> _Travail demandé_:
**a)** Relevez dans la lettre d'Edouard Carmignac tous les facteurs avancés pour expliquer la réduction du nombre de demandeurs d'emploi.
**b)** Poursuivez la lettre d'Edouard Carmignac sur l'inflation post-Covid après sa dernière phrase, en un ou deux paragraphes.
====== Texte fourni ======
La Lettre d'Edouard Carmignac

La Lettre d'Edouard Carmignac Tous les trimestres, Edouard Carmignac prend la plume pour commenter les enjeux économiques, politiques et sociaux du moment.

Paris, le

 

      Madame, Monsieur,


   Je concluais ma lettre précédente en vous exprimant ma préoccupation quant à une inflation plus résiliente post-Covid. Je tempérais néanmoins cette inquiétude en évoquant le poids des pressions déflationnistes structurelles (démographiques, technologiques) qui modèrent les tensions haussières sur les prix.

   L’entrée en scène d’Omicron modifie-t-elle la donne ? Clairement, la contagiosité de ce variant prolonge les pénuries sur les chaînes de production et de logistique. La perspective d’une baisse des prix industriels induite par une réduction des stocks de précaution s’éloigne. Elle pourrait être encore différée si la fragile situation sanitaire de la Chine venait à se dégrader.

   Au-delà de ces impacts plus durables qu’attendu, mais de nature passagère, il me semble opportun de nous interroger sur l’évolution du marché de l’emploi post-Covid. Les modifications des conditions de travail, accompagnées par des arrêts brusques et prolongés de cessation d’activité pour certains, semblent refaçonner les contours du marché de l’emploi avec une profondeur dont nous ne mesurons pas encore la portée. Ainsi, à la différence des crises précédentes, la reprise d’activité suscite une relance des créations d’emploi décevante. Et ce, malgré la moindre dangerosité du variant et la réduction des mesures de soutien aux chômeurs. La réduction des demandeurs d’emploi tiendrait à une accélération notable des départs en pré-retraite, à une moindre recherche de deux salaires chez les couples ayant des enfants à charge, aux sujets souffrant de dépression post-Covid, sans oublier les jeunes en rupture de formation n’envisageant plus d’intégrer le cadre traditionnel de l’entreprise…

   Cette réduction de la population active entraîne inévitablement une pression haussière sur les salaires et particulièrement pour les emplois à qualification moindre. Ainsi, de août à septembre, 24 millions d’américains auraient quitté leur emploi, à la recherche d’une affectation mieux rémunérée ou plus satisfaisante. Parallèlement, et comme nous l’avons évoqué dans le passé, les tensions sur le prix de l’énergie sont de nature durable. Tant le sous-investissement ces dernières années dans les énergies fossiles que la priorisation des énergies vertes militent pour un renchérissement de l’énergie.
====== Données fournies ======
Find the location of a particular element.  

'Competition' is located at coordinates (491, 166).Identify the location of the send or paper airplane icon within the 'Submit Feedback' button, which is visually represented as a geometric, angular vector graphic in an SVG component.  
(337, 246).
======
> _Réponses aux exercices_:
**a)**
- Une accélération notable des départs en pré-retraite
- Une moindre recherche de deux salaires chez les couples ayant des enfants à charge
- Les personnes souffrant de dépression post-Covid
- Les jeunes en rupture de formation qui n'envisagent plus d'intégrer le cadre traditionnel de l'entreprise

**b)**
   Dans ces conditions, il n’est pas surprenant - et il est même souhaitable - que les Banques Centrales conjurent le risque d’un dérapage inflationniste non maîtrisé. En tant que détenteurs d’actifs financiers, nous sommes ainsi amenés à assumer le risque d’erreurs de politique monétaire résultant d’une contraction de liquidités excessive. Si à l’évidence la gestion de ce risque nous échappe, ce risque nous semble ne pas devoir être surestimé. En effet, les Banques Centrales auront à cœur de ne pas enrayer la reprise d’activité en cours déjà fragilisée par des contributions budgétaires déclinantes. Aussi les marchés actions devraient continuer à être soutenus par des taux d’intérêt négatifs. Ce scénario d’une progression modérée des taux d’intérêt associée à des tensions inflationnistes résilientes devrait favoriser les valeurs de croissance à bonne visibilité qui représentent le cœur de nos portefeuilles. Celles-ci ont à la fois la capacité de faire face à la hausse de leurs coûts en défendant leurs marges et d’être moins vulnérables à l’inévitable décélération de l’activité que nous anticipons cette année.

   En ce début d’année encore inhabituel, je me permets de vous présenter mes meilleurs vœux de bonheur et de prospérité.